NIH Record - National Institutes of Health

Ahead in the Cloud

CIO Thomson Guides NHLBI Into Off-Site Computing

 Alastair Thomson in his office with a minion balloon behind him
As advanced IT use grows, Alastair Thomson, CIO at NHLBI, is steering towards cloud computing.

Photo:  Credit Carla Garnett

Scientific data is not what it used to be. It used to come in megabytes and then gigabytes, but today terabytes and petabytes are becoming the norm and innovations in science seem to consume more bytes every day. That’s one reason Alastair Thomson, NHLBI chief information officer, and his NIH colleagues began looking to the cloud for IT resources. 

“I remember back around 1992 or so I was ordering 1-gig servers and I thought, ‘How in the world will anyone ever use that much space?’” Thomson recalled. “Now we’ve got a new microscope going into Bldg. 14F that uses a massive amount of image data. We’re talking way past gigabytes or even terabytes these days.”

As technology gets more sophisticated, it also begins to require more resources to keep up with it.

Cloud computing—paying a third party to handle IT infrastructure off-site—has been around awhile, nearly two decades according to some estimates. In recent years, however, those in charge of providing IT resources for large organizations have increasingly investigated remote use of hardware, storage capacity, energy for electricity and cooling, speed and power.  

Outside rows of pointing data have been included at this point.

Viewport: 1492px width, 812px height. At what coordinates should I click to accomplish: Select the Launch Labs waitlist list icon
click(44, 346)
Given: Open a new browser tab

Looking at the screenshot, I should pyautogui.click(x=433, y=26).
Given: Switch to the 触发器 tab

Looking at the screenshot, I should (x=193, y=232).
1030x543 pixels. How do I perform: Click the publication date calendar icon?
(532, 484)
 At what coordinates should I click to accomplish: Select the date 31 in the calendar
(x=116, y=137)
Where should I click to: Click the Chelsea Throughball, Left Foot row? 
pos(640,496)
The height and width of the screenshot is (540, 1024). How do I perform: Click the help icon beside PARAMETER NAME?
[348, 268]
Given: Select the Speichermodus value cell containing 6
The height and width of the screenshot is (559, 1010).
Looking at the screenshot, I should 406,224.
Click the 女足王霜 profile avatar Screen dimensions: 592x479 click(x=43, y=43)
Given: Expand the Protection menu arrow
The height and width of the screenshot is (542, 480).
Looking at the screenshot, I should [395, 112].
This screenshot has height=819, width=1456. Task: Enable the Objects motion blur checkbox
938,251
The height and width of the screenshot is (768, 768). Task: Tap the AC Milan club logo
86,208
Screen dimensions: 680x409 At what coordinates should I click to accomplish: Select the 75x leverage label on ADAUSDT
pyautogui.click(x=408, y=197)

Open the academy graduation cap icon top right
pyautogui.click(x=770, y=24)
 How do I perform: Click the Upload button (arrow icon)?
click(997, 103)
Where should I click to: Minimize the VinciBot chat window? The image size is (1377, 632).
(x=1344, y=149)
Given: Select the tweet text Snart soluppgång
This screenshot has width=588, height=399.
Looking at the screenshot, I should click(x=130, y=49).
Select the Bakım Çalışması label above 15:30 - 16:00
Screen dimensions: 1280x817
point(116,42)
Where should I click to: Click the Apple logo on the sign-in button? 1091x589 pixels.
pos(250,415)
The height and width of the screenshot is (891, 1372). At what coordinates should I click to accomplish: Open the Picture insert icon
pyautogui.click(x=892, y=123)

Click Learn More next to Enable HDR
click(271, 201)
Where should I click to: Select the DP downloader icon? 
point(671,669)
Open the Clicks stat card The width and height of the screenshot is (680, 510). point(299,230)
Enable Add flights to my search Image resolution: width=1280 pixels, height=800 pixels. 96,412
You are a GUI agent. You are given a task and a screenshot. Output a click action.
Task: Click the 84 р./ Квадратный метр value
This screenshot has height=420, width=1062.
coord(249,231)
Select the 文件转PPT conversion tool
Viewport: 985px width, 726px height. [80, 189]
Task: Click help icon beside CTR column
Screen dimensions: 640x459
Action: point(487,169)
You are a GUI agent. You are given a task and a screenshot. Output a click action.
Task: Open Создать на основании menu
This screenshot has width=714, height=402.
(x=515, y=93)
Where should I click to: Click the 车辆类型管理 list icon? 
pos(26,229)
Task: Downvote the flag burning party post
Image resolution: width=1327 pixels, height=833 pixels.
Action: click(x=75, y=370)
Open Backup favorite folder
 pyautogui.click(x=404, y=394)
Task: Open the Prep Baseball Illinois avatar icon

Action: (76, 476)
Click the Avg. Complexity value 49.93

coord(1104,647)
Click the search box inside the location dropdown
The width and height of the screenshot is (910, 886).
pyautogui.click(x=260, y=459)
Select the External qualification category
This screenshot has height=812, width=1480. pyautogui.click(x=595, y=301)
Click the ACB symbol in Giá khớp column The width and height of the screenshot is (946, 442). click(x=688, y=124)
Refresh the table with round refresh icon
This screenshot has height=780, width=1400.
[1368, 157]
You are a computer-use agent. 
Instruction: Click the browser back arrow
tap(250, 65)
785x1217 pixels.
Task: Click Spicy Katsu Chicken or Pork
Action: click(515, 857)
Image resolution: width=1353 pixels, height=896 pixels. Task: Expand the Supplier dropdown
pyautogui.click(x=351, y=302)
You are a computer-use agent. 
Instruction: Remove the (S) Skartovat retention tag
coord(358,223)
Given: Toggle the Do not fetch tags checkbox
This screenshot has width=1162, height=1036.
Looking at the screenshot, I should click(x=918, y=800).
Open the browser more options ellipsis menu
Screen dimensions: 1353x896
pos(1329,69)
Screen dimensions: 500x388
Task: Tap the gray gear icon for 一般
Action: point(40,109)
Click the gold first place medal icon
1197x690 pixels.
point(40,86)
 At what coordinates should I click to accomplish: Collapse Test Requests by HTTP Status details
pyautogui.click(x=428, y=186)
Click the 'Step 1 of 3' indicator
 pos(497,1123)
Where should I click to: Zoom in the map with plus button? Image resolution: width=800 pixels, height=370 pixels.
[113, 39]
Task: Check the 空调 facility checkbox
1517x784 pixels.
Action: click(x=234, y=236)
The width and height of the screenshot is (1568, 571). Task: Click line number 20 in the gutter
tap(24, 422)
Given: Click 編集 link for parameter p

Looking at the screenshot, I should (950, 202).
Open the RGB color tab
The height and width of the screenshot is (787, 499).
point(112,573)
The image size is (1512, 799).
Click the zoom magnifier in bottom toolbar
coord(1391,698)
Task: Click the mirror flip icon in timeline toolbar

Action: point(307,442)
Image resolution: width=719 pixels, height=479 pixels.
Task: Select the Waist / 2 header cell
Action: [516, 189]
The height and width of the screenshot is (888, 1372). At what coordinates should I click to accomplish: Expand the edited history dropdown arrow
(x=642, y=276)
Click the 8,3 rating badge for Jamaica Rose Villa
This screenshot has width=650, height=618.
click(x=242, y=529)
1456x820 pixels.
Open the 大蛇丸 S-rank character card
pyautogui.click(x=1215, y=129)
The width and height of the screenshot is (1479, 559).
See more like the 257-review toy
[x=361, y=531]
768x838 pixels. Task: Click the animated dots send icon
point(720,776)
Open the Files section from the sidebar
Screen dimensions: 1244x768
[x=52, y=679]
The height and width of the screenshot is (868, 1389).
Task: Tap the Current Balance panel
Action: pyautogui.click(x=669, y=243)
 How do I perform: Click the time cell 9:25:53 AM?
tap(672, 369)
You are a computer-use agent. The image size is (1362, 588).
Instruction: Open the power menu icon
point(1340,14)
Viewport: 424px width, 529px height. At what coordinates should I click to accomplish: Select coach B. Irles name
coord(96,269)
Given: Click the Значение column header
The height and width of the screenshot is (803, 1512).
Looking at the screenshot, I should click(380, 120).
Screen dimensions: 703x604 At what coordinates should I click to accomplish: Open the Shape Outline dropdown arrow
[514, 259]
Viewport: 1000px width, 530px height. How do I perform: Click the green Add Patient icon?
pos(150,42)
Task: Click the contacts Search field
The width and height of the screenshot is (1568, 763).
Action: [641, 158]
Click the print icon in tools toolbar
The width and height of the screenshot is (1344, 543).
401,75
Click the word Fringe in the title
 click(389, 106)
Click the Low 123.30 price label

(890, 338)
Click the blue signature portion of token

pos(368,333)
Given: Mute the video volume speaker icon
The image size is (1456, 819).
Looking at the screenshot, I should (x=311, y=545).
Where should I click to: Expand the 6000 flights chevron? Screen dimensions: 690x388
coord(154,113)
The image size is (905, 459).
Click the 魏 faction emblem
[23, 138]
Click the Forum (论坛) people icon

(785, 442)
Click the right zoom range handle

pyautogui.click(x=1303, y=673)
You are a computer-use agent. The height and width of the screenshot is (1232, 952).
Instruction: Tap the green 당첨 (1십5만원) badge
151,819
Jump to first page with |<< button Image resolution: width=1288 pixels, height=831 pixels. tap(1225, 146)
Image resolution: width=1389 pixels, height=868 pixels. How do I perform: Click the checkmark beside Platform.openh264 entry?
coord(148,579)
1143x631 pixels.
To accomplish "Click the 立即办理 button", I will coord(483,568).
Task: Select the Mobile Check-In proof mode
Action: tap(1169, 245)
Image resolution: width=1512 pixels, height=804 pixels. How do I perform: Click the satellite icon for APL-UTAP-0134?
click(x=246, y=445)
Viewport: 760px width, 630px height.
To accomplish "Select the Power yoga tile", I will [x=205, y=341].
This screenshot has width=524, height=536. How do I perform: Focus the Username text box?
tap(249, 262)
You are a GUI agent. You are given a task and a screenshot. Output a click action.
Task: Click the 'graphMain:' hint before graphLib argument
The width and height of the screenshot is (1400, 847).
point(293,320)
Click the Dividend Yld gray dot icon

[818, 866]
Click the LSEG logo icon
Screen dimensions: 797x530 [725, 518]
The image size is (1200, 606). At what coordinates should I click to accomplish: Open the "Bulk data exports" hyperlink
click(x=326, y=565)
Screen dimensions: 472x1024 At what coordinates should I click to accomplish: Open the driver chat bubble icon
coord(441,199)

“You’re only paying for what you actually need,” Thomson explained. “There’s a big advantage in that the cloud is elastic. You use only what you need when you need it. You don’t have to keep paying for energy and resources you’re not using. It helps drive down the costs so we can invest more in the really valuable resource—people’s brains.” 

Site Unseen?

For its first forays into the cloud, NHLBI tested the waters with what Thomson called “mundane uses, internal applications” like the institute’s web site. Its move to the cloud was virtually seamless. 

“When we relocated the web site, we called it the biggest change you didn’t see,” Thomson recalled. “It was completely transparent to outside users.”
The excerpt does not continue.